QQabc

1. 基本介紹

qqabc.rurl 提供高效的 URL 資源下載與解析工具，支援多工、快取、檔案自動判斷與自訂解析規則。核心類別為 Resolver，可透過 resolve() 工廠方法建立。

2. 快速開始

from qqabc.rurl import resolve

with resolve() as resolver:
    od = resolver.add_wait("https://picsum.photos/200")
    data = od.data.read()
    # data 為url的下載結果binary

安裝

pip install qqabc[httpx]

不想要安裝httpx可使用

pip install qqabc

3. 主要功能

3.1 任務管理

add(url): 加入下載任務，回傳 task_id。
add_wait(url): 加入下載任務並等待完成，回傳下載結果。
wait(task_id): 等待指定任務完成。
completed(timeout): 取得所有已完成任務（可設定超時）。
iter_and_close(): 迭代所有完成任務並關閉解析器。
------------------------------------------------------------------------
▸ **指定任務 1**:
修改 qqabc.rurl 說明中從「pip install qqabc[httpx]」一直到「completed(timeout): 取得所有已完成任務（可設定超時）。」的這一段，把其中的「下載任務」全部換成「下載工作」後完整寫出。
▸ **指定任務 2**:
根據 qqabc.rurl 說明，核心類別叫什麼，又是透過哪個方法建立的？
作答時請只依據 qqabc.rurl 說明的內容。
------------------------------------------------------------------------
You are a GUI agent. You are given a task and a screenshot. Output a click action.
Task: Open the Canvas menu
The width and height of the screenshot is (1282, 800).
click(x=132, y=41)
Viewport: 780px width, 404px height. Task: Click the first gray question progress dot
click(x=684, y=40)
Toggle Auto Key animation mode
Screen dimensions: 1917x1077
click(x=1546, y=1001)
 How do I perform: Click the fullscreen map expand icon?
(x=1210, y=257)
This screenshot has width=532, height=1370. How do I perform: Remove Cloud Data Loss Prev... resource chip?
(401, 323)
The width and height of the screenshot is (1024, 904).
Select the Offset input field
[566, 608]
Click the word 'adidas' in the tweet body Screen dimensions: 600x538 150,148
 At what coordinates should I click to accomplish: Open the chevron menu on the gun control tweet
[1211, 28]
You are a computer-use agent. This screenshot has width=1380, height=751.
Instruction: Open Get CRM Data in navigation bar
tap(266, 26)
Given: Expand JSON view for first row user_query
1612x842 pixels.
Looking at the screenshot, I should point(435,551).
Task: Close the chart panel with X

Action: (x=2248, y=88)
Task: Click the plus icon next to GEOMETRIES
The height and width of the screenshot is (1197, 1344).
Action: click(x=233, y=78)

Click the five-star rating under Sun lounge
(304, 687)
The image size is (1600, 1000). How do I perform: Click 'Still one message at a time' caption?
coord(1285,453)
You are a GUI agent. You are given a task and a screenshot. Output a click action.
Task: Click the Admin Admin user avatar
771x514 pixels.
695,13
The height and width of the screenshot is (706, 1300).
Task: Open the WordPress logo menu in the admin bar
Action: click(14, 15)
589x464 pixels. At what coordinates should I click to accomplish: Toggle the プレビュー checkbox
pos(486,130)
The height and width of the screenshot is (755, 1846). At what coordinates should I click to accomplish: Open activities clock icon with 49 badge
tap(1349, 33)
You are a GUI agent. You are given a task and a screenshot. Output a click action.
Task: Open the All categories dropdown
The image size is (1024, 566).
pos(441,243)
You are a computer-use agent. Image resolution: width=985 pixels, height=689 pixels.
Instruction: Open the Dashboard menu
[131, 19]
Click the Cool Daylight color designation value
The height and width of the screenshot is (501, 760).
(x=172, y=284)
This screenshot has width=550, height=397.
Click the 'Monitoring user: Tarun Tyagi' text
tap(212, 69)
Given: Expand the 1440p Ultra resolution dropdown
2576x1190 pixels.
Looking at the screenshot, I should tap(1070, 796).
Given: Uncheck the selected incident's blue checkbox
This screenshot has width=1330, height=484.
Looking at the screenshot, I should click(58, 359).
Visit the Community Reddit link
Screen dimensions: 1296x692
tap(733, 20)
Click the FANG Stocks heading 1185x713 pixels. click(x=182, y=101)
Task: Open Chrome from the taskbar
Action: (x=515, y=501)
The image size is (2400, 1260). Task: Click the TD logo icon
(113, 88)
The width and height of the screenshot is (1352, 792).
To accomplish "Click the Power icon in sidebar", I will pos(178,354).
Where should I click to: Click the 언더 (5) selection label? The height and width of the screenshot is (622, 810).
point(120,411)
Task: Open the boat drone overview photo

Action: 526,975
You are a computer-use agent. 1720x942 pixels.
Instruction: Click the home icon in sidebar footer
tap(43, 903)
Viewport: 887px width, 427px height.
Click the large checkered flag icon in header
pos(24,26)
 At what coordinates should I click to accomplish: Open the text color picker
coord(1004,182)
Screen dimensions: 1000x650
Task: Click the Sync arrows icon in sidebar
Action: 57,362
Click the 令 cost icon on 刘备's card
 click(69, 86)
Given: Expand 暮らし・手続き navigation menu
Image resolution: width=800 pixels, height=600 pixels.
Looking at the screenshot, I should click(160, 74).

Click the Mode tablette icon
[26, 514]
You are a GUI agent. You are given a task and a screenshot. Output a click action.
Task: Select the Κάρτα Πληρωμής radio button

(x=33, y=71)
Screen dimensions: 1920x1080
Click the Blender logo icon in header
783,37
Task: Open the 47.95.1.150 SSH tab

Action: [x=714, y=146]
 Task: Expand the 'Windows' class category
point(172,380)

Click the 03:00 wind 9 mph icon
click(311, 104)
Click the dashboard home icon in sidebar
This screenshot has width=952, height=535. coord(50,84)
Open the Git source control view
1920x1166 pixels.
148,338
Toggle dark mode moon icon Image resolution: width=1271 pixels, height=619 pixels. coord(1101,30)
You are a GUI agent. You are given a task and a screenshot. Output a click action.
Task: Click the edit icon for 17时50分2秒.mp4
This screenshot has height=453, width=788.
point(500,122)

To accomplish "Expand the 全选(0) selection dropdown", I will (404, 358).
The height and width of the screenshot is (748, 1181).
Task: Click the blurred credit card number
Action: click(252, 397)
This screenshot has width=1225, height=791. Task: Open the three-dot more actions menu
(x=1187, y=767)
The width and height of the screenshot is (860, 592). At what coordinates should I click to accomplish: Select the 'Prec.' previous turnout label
------------------------------------------------------------------------
▸ **正確輸出 1**:
pip install qqabc[httpx]

不想要安裝httpx可使用

pip install qqabc

3. 主要功能

3.1 任務管理

add(url): 加入下載工作，回傳 task_id。
add_wait(url): 加入下載工作並等待完成，回傳下載結果。
wait(task_id): 等待指定任務完成。
completed(timeout): 取得所有已完成任務（可設定超時）。

▸ **正確輸出 2**:
核心類別為 Resolver，可透過 resolve() 工廠方法建立。